PROBLEM DETAILS: Your task is to transcribe all the entries exactly, excluding pictures.

↓

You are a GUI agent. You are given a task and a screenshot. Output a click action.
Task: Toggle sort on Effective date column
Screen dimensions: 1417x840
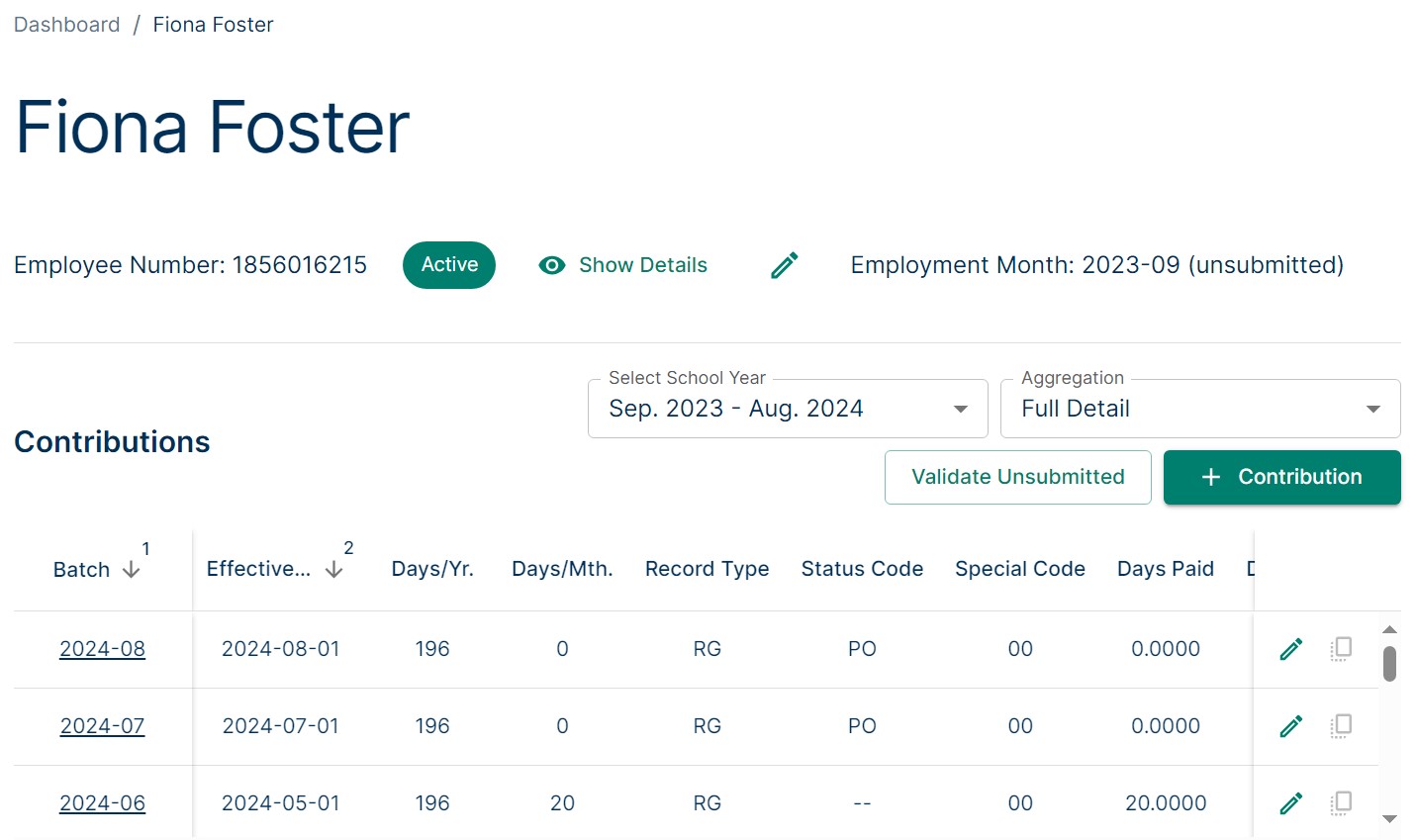click(333, 569)
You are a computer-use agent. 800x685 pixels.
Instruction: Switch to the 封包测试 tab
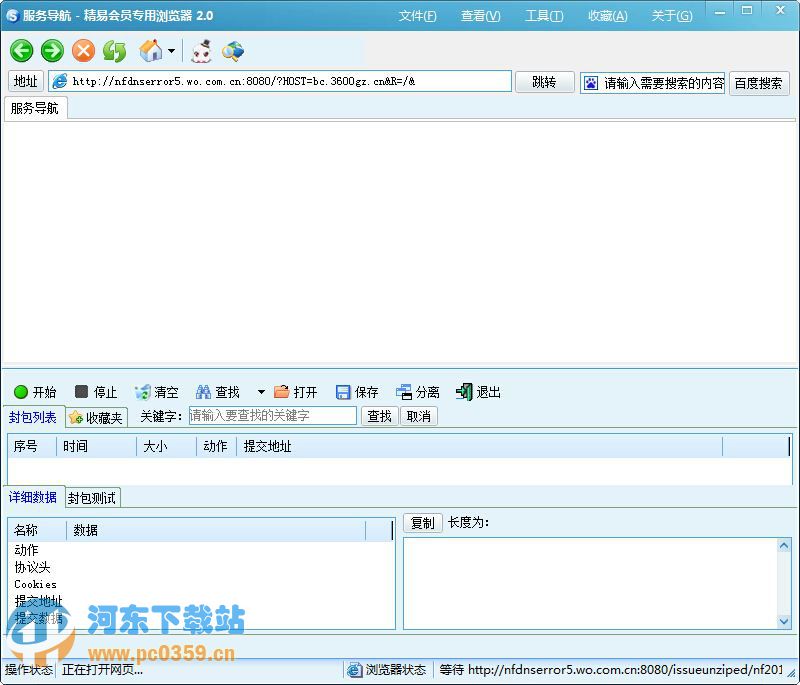point(92,498)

↑

COMPLETED TASK:
You are a GUI agent. You are given a task and a screenshot. Output a click action.
Task: Toggle sort on Effective date column
Screen dimensions: 1417x840
click(333, 569)
You are a computer-use agent. 800x685 pixels.
Instruction: Switch to the 封包测试 tab
point(92,498)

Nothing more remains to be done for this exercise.